## To do
Lift out, unaltered, the lines of the material below between the line holding "The image size is (412, 448)." and the line holding "Given: Select the gear system settings icon", counting both.

## Data to use
*** Begin section ***
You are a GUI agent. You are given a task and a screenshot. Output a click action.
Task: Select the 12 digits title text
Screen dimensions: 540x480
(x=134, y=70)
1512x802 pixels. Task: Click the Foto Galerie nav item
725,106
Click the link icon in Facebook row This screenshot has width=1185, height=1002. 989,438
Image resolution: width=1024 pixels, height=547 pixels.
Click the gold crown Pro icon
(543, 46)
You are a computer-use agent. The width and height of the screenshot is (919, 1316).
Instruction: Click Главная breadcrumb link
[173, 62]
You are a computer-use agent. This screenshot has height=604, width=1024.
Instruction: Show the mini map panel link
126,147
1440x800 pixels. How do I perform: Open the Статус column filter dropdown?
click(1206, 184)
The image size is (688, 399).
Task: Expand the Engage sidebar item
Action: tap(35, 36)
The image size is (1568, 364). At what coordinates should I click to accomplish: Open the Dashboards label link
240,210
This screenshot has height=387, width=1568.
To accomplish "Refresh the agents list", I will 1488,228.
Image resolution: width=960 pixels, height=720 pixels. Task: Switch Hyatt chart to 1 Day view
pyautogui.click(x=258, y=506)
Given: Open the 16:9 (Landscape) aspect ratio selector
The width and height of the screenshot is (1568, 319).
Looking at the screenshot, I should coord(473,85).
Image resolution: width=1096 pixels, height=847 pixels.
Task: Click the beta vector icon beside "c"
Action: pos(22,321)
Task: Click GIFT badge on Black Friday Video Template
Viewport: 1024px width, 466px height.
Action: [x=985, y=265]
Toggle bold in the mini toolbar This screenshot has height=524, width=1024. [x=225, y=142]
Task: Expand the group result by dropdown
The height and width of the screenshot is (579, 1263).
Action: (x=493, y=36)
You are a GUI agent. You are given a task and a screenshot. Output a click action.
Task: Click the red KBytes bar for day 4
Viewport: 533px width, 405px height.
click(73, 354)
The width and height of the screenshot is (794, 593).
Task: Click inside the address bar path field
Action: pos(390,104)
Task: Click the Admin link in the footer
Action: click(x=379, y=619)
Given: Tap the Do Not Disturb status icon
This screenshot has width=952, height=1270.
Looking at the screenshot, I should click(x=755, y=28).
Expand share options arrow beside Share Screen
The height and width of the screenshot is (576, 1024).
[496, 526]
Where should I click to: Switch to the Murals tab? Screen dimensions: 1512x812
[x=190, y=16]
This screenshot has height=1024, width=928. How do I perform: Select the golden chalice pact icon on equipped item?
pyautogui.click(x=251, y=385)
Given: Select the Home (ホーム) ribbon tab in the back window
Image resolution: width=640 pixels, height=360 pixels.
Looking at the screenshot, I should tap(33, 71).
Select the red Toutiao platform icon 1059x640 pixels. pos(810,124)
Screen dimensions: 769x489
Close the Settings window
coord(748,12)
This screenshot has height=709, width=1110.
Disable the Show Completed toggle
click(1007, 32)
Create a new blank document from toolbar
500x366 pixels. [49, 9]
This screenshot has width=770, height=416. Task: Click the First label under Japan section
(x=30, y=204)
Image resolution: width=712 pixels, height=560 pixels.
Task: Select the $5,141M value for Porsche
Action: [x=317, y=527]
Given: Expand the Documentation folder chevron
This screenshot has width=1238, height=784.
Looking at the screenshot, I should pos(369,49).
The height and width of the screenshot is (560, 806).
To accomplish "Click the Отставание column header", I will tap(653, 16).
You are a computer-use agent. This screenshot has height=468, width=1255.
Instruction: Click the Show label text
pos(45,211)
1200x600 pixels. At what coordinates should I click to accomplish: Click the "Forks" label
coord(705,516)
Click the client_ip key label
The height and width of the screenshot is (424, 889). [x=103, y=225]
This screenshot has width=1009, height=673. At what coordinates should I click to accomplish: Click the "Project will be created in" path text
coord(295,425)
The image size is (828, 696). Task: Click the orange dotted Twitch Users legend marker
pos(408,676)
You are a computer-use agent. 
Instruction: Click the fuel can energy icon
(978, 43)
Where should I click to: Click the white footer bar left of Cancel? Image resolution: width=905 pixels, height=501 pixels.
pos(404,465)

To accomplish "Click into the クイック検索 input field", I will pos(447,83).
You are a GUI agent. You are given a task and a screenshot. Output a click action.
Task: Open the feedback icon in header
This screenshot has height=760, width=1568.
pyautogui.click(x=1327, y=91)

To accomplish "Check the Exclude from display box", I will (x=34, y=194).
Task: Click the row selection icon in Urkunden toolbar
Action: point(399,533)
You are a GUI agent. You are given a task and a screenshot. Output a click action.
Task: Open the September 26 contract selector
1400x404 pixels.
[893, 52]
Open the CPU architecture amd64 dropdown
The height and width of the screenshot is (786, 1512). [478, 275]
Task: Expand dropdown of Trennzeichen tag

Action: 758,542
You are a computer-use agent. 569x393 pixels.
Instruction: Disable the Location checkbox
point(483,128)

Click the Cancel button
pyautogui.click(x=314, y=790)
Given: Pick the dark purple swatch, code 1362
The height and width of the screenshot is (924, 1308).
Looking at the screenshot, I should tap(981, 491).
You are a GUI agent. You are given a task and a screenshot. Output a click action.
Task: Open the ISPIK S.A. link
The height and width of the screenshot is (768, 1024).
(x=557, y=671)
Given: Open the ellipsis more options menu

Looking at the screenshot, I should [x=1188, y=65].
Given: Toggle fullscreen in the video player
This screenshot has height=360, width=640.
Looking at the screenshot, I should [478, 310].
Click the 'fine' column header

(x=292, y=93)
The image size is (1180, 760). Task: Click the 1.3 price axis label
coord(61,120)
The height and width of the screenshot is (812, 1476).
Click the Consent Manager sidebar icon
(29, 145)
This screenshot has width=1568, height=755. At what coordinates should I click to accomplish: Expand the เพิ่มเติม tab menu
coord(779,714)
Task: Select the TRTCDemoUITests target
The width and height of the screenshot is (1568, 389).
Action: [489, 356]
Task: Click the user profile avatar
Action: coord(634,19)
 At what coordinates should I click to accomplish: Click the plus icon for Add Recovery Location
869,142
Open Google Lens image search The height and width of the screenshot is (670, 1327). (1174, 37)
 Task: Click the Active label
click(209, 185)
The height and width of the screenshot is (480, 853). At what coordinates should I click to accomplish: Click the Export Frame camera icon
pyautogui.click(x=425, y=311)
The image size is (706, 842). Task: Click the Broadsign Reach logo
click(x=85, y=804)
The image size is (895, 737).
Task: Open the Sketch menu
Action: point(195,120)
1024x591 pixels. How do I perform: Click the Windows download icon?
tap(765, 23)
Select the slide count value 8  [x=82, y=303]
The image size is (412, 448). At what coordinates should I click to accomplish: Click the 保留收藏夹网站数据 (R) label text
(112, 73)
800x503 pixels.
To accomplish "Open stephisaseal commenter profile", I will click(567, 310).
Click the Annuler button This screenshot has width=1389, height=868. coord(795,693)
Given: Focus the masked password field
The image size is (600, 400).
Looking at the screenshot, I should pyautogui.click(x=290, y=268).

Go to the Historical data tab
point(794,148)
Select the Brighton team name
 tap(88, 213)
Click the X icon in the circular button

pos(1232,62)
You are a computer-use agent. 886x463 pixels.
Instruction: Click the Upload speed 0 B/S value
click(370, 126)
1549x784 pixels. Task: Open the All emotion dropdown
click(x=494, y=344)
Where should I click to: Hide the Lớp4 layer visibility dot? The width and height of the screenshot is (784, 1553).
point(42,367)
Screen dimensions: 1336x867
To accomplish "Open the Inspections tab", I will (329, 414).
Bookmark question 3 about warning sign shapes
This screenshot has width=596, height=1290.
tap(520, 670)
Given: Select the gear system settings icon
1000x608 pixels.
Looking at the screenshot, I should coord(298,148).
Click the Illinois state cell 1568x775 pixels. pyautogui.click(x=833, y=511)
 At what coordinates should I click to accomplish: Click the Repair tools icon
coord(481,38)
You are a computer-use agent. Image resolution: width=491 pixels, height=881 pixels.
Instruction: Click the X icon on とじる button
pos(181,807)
*** End section ***
## Result of this task
The image size is (412, 448). At what coordinates should I click to accomplish: Click the 保留收藏夹网站数据 (R) label text
(112, 73)
800x503 pixels.
To accomplish "Open stephisaseal commenter profile", I will click(567, 310).
Click the Annuler button This screenshot has width=1389, height=868. coord(795,693)
Given: Focus the masked password field
The image size is (600, 400).
Looking at the screenshot, I should pyautogui.click(x=290, y=268).

Go to the Historical data tab
point(794,148)
Select the Brighton team name
 tap(88, 213)
Click the X icon in the circular button

pos(1232,62)
You are a computer-use agent. 886x463 pixels.
Instruction: Click the Upload speed 0 B/S value
click(370, 126)
1549x784 pixels. Task: Open the All emotion dropdown
click(x=494, y=344)
Where should I click to: Hide the Lớp4 layer visibility dot? The width and height of the screenshot is (784, 1553).
point(42,367)
Screen dimensions: 1336x867
To accomplish "Open the Inspections tab", I will (329, 414).
Bookmark question 3 about warning sign shapes
This screenshot has width=596, height=1290.
tap(520, 670)
Given: Select the gear system settings icon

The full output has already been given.